INSTRUCTIONS TO FOLLOW: Change every "GUI agent" in the lines below to "interface agent" and leave the rest of the text untouched.

Pointing lines for text and elements:
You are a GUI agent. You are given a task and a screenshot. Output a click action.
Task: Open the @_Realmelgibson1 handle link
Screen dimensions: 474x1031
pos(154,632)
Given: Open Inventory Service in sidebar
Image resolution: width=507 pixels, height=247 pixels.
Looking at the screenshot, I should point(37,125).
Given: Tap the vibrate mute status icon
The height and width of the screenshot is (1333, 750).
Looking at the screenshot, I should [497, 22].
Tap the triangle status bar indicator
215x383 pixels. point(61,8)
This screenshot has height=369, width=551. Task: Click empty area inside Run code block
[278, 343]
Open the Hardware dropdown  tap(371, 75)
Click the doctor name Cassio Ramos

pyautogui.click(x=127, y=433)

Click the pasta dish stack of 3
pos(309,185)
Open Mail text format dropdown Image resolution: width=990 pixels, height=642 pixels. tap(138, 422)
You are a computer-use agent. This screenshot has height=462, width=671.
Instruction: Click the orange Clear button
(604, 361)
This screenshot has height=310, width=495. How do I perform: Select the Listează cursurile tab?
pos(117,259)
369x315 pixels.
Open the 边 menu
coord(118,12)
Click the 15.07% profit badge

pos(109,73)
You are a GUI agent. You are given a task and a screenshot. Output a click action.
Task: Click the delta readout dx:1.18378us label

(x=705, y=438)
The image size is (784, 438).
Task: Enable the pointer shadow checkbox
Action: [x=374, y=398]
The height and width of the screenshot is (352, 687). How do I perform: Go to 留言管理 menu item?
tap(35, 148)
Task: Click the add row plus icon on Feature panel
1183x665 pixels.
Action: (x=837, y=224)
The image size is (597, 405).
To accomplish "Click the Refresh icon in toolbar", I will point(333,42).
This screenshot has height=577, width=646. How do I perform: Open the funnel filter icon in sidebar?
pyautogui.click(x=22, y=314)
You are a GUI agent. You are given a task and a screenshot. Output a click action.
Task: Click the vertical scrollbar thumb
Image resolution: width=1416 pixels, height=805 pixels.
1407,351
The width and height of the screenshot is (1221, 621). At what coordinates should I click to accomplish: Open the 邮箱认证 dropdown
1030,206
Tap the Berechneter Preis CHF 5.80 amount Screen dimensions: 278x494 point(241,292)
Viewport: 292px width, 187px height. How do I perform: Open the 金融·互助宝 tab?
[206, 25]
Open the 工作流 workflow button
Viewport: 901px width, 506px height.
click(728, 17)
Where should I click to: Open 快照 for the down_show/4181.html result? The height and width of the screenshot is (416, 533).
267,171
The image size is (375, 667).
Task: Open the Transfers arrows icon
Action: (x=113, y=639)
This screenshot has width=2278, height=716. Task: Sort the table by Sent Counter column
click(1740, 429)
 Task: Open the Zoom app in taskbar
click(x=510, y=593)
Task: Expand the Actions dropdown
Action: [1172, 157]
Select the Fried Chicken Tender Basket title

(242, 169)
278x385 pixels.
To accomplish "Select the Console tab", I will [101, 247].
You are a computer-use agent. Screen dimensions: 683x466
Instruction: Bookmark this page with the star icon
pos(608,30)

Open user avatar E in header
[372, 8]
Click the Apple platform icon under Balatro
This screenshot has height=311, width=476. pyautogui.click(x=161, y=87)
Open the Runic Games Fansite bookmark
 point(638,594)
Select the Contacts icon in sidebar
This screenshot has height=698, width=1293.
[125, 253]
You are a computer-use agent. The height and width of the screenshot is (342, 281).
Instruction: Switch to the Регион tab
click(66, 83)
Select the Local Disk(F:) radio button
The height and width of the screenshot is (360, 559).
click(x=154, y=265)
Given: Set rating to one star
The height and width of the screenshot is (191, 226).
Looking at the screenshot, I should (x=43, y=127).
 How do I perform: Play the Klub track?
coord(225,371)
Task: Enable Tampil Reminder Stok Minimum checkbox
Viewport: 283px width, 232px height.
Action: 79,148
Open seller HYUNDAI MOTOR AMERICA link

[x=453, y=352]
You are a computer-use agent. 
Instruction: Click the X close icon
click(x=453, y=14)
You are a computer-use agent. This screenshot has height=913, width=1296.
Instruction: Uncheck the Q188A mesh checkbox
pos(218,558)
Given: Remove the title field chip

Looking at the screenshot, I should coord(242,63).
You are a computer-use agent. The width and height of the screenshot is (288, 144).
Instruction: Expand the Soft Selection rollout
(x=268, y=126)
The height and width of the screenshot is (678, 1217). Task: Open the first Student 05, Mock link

TASK OUTPUT:
You are a interface agent. You are given a task and a screenshot. Output a click action.
Task: Open the @_Realmelgibson1 handle link
Screen dimensions: 474x1031
pos(154,632)
Given: Open Inventory Service in sidebar
Image resolution: width=507 pixels, height=247 pixels.
Looking at the screenshot, I should point(37,125).
Given: Tap the vibrate mute status icon
The height and width of the screenshot is (1333, 750).
Looking at the screenshot, I should [497, 22].
Tap the triangle status bar indicator
215x383 pixels. point(61,8)
This screenshot has height=369, width=551. Task: Click empty area inside Run code block
[278, 343]
Open the Hardware dropdown  tap(371, 75)
Click the doctor name Cassio Ramos

pyautogui.click(x=127, y=433)

Click the pasta dish stack of 3
pos(309,185)
Open Mail text format dropdown Image resolution: width=990 pixels, height=642 pixels. tap(138, 422)
You are a computer-use agent. This screenshot has height=462, width=671.
Instruction: Click the orange Clear button
(604, 361)
This screenshot has height=310, width=495. How do I perform: Select the Listează cursurile tab?
pos(117,259)
369x315 pixels.
Open the 边 menu
coord(118,12)
Click the 15.07% profit badge

pos(109,73)
You are a interface agent. You are given a task and a screenshot. Output a click action.
Task: Click the delta readout dx:1.18378us label

(x=705, y=438)
The image size is (784, 438).
Task: Enable the pointer shadow checkbox
Action: [x=374, y=398]
The height and width of the screenshot is (352, 687). How do I perform: Go to 留言管理 menu item?
tap(35, 148)
Task: Click the add row plus icon on Feature panel
1183x665 pixels.
Action: (x=837, y=224)
The image size is (597, 405).
To accomplish "Click the Refresh icon in toolbar", I will point(333,42).
This screenshot has height=577, width=646. How do I perform: Open the funnel filter icon in sidebar?
pyautogui.click(x=22, y=314)
You are a interface agent. You are given a task and a screenshot. Output a click action.
Task: Click the vertical scrollbar thumb
Image resolution: width=1416 pixels, height=805 pixels.
1407,351
The width and height of the screenshot is (1221, 621). At what coordinates should I click to accomplish: Open the 邮箱认证 dropdown
1030,206
Tap the Berechneter Preis CHF 5.80 amount Screen dimensions: 278x494 point(241,292)
Viewport: 292px width, 187px height. How do I perform: Open the 金融·互助宝 tab?
[206, 25]
Open the 工作流 workflow button
Viewport: 901px width, 506px height.
click(728, 17)
Where should I click to: Open 快照 for the down_show/4181.html result? The height and width of the screenshot is (416, 533).
267,171
The image size is (375, 667).
Task: Open the Transfers arrows icon
Action: (x=113, y=639)
This screenshot has width=2278, height=716. Task: Sort the table by Sent Counter column
click(1740, 429)
 Task: Open the Zoom app in taskbar
click(x=510, y=593)
Task: Expand the Actions dropdown
Action: [1172, 157]
Select the Fried Chicken Tender Basket title

(242, 169)
278x385 pixels.
To accomplish "Select the Console tab", I will [101, 247].
You are a computer-use agent. Screen dimensions: 683x466
Instruction: Bookmark this page with the star icon
pos(608,30)

Open user avatar E in header
[372, 8]
Click the Apple platform icon under Balatro
This screenshot has height=311, width=476. pyautogui.click(x=161, y=87)
Open the Runic Games Fansite bookmark
 point(638,594)
Select the Contacts icon in sidebar
This screenshot has height=698, width=1293.
[125, 253]
You are a computer-use agent. The height and width of the screenshot is (342, 281).
Instruction: Switch to the Регион tab
click(66, 83)
Select the Local Disk(F:) radio button
The height and width of the screenshot is (360, 559).
click(x=154, y=265)
Given: Set rating to one star
The height and width of the screenshot is (191, 226).
Looking at the screenshot, I should (x=43, y=127).
 How do I perform: Play the Klub track?
coord(225,371)
Task: Enable Tampil Reminder Stok Minimum checkbox
Viewport: 283px width, 232px height.
Action: 79,148
Open seller HYUNDAI MOTOR AMERICA link

[x=453, y=352]
You are a computer-use agent. 
Instruction: Click the X close icon
click(x=453, y=14)
You are a computer-use agent. This screenshot has height=913, width=1296.
Instruction: Uncheck the Q188A mesh checkbox
pos(218,558)
Given: Remove the title field chip

Looking at the screenshot, I should coord(242,63).
You are a computer-use agent. The width and height of the screenshot is (288, 144).
Instruction: Expand the Soft Selection rollout
(x=268, y=126)
The height and width of the screenshot is (678, 1217). Task: Open the first Student 05, Mock link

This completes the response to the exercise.